Materials and methods: The maxilla images from 138 patients were analysed to investigate intermolar width, interpremolar width, interpterygoid width, maxillary length, maxillary width, nasal cavity width and nostril width, obtained through cone beam computed tomography scans. The predictive models were built using the following machine learning algorithms: Adaboost Classifier, Decision Tree, Gradient Boosting Classifier, K-Nearest Neighbours (KNN), Logistic Regression, Multilayer Perceptron Classifier (MLP), Random Forest Classifier and Support Vector Machine (SVM). A 5-fold cross-validation approach was employed to validate each model. Metrics such as area under the curve (AUC), accuracy, recall, precision and F1 Score were calculated for each model, and ROC curves were constructed.
Results: The predictive model included four variables (two dental and two skeletal measurements). The interpterygoid width and nostril width showed the largest effect sizes. The Gradient Boosting Classifier algorithm exhibited the best metrics, with AUC values ranging from 0.91 [CI95% = 0.74-0.98] for test data to 0.89 [CI95% = 0.86-0.94] for crossvalidation. The nostril width variable demonstrated the highest importance across all tested algorithms.
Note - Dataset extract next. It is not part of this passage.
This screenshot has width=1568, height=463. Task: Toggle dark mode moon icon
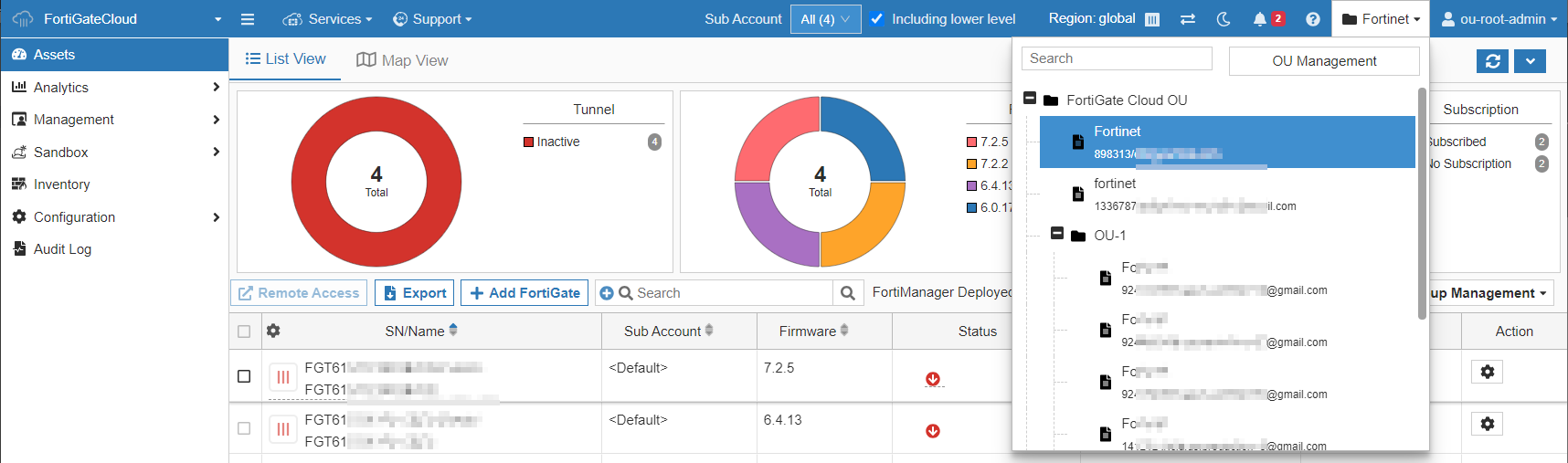[x=1224, y=19]
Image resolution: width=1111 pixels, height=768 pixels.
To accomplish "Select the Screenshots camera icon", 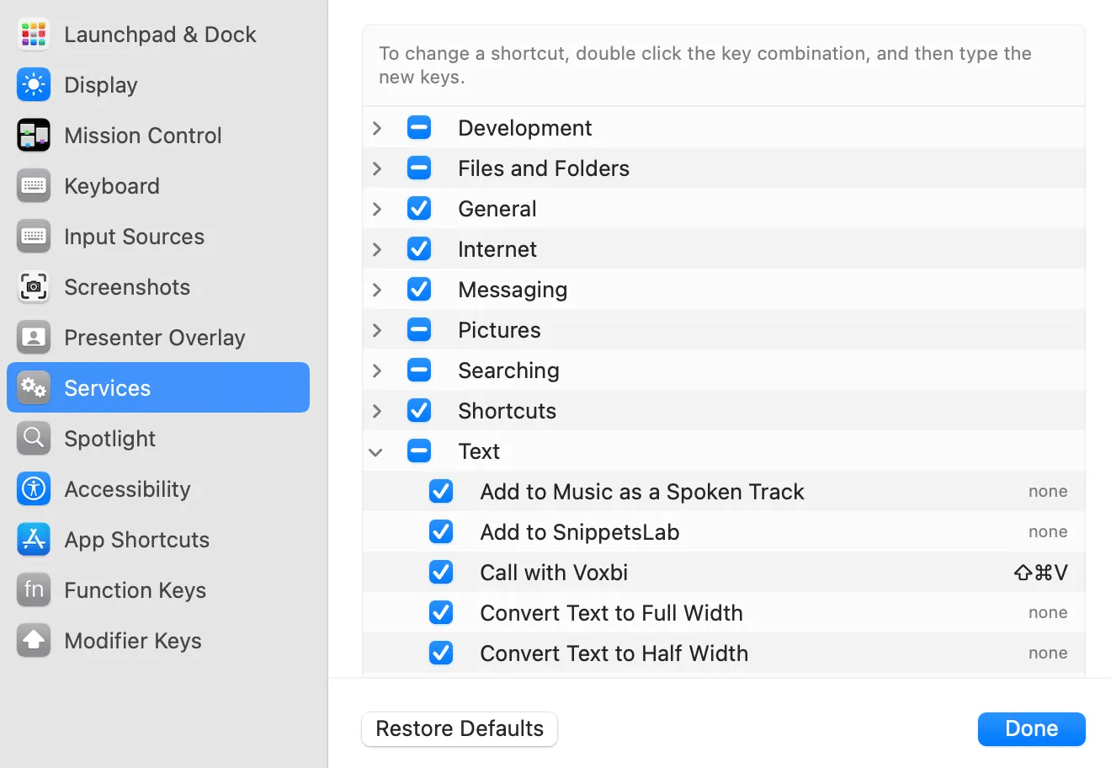I will pos(33,287).
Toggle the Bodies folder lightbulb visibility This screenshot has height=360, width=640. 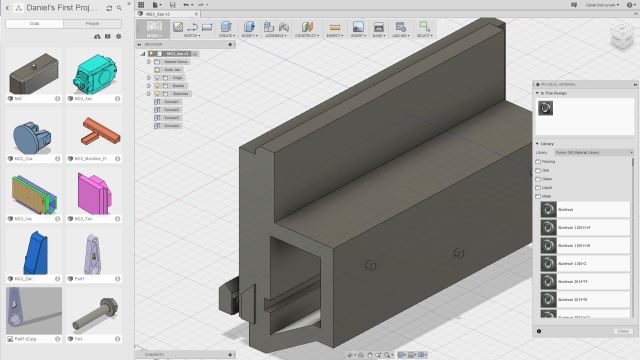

Conclusion: The use of maxillary measurements, through supervised machine learning techniques, is a promising method for predicting palatally impacted maxillary canines. Among the models evaluated, both the Gradient Boosting Classifier and the Random Forest Classifier demonstrated the best performance metrics, with accuracy and AUC values exceeding 0.8, indicating strong predictive capability.